Target pointing data:
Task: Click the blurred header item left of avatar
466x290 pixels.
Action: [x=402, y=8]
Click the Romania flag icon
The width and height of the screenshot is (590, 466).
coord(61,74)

• **WORK REQUIRED**
Copy every one of the rows above word for word, keeping each line unchanged.

• **RESULT OF THIS EXERCISE**
Task: Click the blurred header item left of avatar
466x290 pixels.
Action: [x=402, y=8]
Click the Romania flag icon
The width and height of the screenshot is (590, 466).
coord(61,74)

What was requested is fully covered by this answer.